PROMPT: Copy the lines below, beginning with the one that contains "Where should I click to: Click the dialog" and continuing through the final line, exactly as written and with no other lines.

━━━━━ INFORMATION SUPPLIED ━━━━━

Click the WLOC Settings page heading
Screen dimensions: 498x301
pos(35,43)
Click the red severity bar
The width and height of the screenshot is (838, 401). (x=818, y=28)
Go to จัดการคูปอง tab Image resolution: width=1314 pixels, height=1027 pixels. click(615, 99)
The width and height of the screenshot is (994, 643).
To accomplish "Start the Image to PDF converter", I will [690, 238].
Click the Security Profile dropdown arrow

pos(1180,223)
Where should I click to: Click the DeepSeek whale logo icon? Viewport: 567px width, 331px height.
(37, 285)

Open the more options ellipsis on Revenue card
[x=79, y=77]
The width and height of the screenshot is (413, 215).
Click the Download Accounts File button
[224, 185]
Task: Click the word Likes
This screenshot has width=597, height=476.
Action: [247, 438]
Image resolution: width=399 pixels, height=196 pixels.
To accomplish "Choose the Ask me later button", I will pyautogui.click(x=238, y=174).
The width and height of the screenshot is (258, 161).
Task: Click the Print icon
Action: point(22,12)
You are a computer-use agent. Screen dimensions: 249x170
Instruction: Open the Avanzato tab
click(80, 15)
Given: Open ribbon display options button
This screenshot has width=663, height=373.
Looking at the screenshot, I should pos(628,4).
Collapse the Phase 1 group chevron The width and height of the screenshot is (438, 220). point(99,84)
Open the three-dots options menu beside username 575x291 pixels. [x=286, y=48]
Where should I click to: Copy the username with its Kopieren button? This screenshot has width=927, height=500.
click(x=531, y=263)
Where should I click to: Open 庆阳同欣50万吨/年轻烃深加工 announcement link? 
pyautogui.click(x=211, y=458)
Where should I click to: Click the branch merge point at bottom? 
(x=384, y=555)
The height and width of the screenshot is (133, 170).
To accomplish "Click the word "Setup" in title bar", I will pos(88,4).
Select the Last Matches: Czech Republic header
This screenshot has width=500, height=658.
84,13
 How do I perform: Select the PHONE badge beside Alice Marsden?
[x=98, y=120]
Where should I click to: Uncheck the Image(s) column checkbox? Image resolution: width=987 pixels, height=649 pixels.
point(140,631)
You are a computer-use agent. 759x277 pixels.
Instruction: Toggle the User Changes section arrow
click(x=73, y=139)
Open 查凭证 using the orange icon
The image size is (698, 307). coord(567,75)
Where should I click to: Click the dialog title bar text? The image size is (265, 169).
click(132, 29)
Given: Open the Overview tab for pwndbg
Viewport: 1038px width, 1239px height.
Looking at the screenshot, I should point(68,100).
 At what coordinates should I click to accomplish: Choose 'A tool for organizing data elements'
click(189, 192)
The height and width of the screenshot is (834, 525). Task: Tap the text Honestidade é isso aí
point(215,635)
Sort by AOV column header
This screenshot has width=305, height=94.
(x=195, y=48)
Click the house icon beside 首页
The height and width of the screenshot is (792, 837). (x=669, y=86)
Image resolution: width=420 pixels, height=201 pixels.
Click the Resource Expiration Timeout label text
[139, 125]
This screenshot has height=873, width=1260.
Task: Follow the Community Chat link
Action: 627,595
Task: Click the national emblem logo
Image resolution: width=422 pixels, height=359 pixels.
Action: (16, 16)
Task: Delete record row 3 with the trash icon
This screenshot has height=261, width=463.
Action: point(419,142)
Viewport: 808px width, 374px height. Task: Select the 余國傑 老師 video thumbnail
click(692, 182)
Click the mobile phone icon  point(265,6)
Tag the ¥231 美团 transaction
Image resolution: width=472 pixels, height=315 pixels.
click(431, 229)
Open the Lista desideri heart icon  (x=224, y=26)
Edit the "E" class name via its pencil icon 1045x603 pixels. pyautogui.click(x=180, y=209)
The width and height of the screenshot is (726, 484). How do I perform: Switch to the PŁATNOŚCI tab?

━━━━━

RESPONSE TO THIS EXERCISE:
Where should I click to: Click the dialog title bar text? The image size is (265, 169).
click(132, 29)
Given: Open the Overview tab for pwndbg
Viewport: 1038px width, 1239px height.
Looking at the screenshot, I should point(68,100).
 At what coordinates should I click to accomplish: Choose 'A tool for organizing data elements'
click(189, 192)
The height and width of the screenshot is (834, 525). Task: Tap the text Honestidade é isso aí
point(215,635)
Sort by AOV column header
This screenshot has width=305, height=94.
(x=195, y=48)
Click the house icon beside 首页
The height and width of the screenshot is (792, 837). (x=669, y=86)
Image resolution: width=420 pixels, height=201 pixels.
Click the Resource Expiration Timeout label text
[139, 125]
This screenshot has height=873, width=1260.
Task: Follow the Community Chat link
Action: 627,595
Task: Click the national emblem logo
Image resolution: width=422 pixels, height=359 pixels.
Action: (16, 16)
Task: Delete record row 3 with the trash icon
This screenshot has height=261, width=463.
Action: point(419,142)
Viewport: 808px width, 374px height. Task: Select the 余國傑 老師 video thumbnail
click(692, 182)
Click the mobile phone icon  point(265,6)
Tag the ¥231 美团 transaction
Image resolution: width=472 pixels, height=315 pixels.
click(431, 229)
Open the Lista desideri heart icon  (x=224, y=26)
Edit the "E" class name via its pencil icon 1045x603 pixels. pyautogui.click(x=180, y=209)
The width and height of the screenshot is (726, 484). How do I perform: Switch to the PŁATNOŚCI tab?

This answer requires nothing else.